(NEW YORK) — The argument that three-person in-vitro fertilization is a step toward engineering “designer babies” doesn’t make sense to Lori Martin, whose 4-year-old son Will was born with an incurable genetic disease and likely won’t survive past childhood.
Three-person IVF, called mitochondrial transfer, may be on its way to fruition in the United Kingdom as a means of eliminating mitochondrial diseases like Will’s by swapping out the genetic material that causes it.
“I could never imagine myself trying to engineer some insanely talented kid because my first kid that I created had this terrible disease,” said Martin, who lives in Houston. “It just doesn’t register in my mind that way at all…They want to give another child a chance to have a healthy and happy life.”
Will has a mitochondrial disease called Leigh’s disease, which renders his cells unable to turn food into fuel. Like all mitochondrial diseases, which include muscular dystrophy, it’s passed down from the mother via mitochondrial DNA and has no cure.
“There’s no crystal ball to tell you what’s going to happen tomorrow,” Martin said. “He could wake up tomorrow and have lost all function. There’s no rhyme or reason.”
Because Will’s condition is genetic, doctors told Martin she shouldn’t have any more children without using a healthy egg from a donor. Although a baby from a donor egg would be free of Martin’s bad mitochondrial DNA, it would also lack the 99.8 percent of her DNA that is not responsible for Will’s condition but is to blame for her brown hair, smile and all her other physical traits.
The mitochondria are the energy-producing parts of every cell — think of them as little batteries. As such, cells don’t function properly if someone has a mitochondrial disease because cells can’t turn food into fuel. For patients with Leigh’s disease, for example, the mitochondria fail over time, and children often don’t live past age 7.
Mitochondrial DNA determines how the mitochondria will function, but it’s only passed on from the mother. Nuclear DNA comes from both parents and determines children’s characteristics, such as eye color and height.
The three-person IVF being proposed in the United Kingdom would keep the nuclear DNA from both parents while swapping out the mother’s “bad” mitochondrial DNA for a donor’s mitochondrial DNA. Government officials estimate that it will be able to save 10 lives per year.

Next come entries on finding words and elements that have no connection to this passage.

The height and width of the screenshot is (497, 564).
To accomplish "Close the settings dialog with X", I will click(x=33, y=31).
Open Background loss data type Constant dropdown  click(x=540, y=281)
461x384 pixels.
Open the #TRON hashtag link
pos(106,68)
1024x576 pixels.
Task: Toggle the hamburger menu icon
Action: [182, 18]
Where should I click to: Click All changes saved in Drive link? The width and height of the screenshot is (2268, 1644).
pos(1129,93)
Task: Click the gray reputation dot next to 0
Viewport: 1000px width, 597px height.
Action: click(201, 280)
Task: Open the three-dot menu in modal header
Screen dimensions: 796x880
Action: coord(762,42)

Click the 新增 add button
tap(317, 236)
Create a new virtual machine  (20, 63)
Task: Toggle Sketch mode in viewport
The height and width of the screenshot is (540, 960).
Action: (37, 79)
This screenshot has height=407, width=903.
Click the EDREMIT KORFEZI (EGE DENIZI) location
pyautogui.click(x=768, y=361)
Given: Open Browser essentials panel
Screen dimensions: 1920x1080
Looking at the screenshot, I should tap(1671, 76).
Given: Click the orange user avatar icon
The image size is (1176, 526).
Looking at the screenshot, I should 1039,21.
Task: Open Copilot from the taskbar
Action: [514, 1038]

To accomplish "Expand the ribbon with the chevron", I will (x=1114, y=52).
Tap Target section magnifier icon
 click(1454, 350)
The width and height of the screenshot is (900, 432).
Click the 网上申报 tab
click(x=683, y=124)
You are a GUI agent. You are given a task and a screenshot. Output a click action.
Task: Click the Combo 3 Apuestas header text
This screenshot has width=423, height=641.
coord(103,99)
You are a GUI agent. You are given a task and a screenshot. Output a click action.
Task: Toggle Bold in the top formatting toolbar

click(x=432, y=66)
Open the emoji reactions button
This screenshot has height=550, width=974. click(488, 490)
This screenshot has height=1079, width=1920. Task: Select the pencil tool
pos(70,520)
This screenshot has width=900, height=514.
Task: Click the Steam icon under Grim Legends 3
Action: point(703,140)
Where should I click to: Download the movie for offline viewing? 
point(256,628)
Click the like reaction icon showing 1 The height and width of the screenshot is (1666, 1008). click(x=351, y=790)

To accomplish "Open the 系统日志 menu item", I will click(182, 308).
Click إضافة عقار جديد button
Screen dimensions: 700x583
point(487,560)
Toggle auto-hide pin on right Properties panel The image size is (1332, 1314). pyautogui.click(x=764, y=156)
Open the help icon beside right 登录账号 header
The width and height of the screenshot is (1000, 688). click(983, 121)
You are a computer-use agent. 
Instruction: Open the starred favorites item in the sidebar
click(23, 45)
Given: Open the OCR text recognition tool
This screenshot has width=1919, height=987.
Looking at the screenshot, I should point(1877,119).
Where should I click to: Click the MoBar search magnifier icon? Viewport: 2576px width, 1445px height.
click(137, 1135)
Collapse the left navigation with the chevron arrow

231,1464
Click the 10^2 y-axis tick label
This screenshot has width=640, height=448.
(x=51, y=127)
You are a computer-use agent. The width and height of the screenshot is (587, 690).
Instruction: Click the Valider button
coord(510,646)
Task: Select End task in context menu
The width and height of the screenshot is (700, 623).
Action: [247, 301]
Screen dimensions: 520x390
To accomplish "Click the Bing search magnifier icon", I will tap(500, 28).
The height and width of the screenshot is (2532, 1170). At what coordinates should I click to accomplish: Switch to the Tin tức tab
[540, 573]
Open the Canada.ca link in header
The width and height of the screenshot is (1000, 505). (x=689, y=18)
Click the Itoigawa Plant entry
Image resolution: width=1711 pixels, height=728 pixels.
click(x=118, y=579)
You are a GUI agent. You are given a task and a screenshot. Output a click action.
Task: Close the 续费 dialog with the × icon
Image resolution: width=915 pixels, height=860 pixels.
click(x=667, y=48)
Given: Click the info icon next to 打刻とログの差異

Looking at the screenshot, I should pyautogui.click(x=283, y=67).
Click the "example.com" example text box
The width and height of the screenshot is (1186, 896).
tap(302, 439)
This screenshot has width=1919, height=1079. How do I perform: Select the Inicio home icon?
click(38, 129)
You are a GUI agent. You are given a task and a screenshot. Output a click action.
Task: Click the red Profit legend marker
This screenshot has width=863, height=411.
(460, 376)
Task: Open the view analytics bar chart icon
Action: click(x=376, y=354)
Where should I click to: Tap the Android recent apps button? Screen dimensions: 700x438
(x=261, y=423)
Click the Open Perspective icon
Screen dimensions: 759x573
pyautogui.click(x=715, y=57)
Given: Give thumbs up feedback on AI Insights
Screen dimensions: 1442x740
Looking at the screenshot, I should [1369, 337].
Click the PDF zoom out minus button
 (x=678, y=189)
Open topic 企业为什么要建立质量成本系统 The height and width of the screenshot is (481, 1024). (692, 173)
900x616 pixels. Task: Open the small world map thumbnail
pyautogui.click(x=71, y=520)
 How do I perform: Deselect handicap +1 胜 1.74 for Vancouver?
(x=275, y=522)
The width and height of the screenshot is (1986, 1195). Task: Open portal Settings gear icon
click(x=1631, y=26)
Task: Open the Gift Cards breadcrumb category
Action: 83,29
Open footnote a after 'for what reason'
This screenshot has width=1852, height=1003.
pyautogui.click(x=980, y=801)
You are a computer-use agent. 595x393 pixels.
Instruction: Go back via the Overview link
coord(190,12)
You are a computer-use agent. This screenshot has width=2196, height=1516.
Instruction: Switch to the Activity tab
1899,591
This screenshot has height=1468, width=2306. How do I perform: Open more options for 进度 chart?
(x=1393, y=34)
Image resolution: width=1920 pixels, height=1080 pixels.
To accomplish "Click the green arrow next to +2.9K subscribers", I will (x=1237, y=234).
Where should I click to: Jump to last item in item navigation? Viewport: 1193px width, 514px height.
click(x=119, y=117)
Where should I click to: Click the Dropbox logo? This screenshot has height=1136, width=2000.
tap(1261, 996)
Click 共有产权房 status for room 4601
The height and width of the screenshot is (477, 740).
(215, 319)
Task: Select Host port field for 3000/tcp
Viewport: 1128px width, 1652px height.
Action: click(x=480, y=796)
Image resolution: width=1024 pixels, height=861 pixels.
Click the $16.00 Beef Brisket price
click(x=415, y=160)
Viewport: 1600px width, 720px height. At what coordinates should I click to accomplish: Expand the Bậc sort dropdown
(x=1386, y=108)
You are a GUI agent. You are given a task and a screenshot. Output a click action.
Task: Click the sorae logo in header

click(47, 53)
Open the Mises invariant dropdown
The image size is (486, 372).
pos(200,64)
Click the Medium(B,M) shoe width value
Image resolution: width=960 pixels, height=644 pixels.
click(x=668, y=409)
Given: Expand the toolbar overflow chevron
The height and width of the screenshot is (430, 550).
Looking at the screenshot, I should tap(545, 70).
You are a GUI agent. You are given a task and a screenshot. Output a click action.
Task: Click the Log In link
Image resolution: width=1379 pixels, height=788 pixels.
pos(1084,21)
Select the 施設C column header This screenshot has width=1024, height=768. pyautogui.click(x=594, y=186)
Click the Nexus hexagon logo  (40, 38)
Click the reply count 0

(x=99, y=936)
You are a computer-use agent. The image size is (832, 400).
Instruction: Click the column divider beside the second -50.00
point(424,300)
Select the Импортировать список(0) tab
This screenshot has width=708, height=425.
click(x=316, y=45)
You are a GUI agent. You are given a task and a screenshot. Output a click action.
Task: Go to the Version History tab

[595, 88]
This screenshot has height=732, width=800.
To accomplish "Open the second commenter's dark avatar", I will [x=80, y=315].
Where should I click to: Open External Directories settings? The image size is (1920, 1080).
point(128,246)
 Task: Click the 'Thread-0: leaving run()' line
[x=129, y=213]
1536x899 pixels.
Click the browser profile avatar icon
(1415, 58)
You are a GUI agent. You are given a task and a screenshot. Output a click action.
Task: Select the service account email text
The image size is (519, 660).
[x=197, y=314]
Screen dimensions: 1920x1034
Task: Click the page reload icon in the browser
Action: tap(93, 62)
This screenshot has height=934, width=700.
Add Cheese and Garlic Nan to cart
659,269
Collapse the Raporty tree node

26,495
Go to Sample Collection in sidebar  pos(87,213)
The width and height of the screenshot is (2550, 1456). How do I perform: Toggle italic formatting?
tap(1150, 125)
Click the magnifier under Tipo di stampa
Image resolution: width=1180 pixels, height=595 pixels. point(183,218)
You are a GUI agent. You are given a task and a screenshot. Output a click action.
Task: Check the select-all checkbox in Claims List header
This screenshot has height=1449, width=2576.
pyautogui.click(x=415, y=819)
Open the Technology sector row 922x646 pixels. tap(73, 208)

But in the United States, the Food and Drug Administration effectively banned a similar procedure called cytoplasm transfer in 2001.
Therapy that involves manipulating cells beyond traditional IVF — an egg cell being fertilized by a sperm cell — falls under the FDA’s jurisdiction.
According to a 2001 letter that went to clinics practicing cytoplasm transplants — which include injecting cytoplasm from a young egg into the cytoplasm of a new egg without removing any existing material — the FDA must conduct a clinical investigation, which can’t even start until an “investigational new drug” application has been filed.
But that was more than a decade ago. Since then, no clinic has been approved, and the FDA is not allowed to comment on whether any applications have been filed, according to a spokesman.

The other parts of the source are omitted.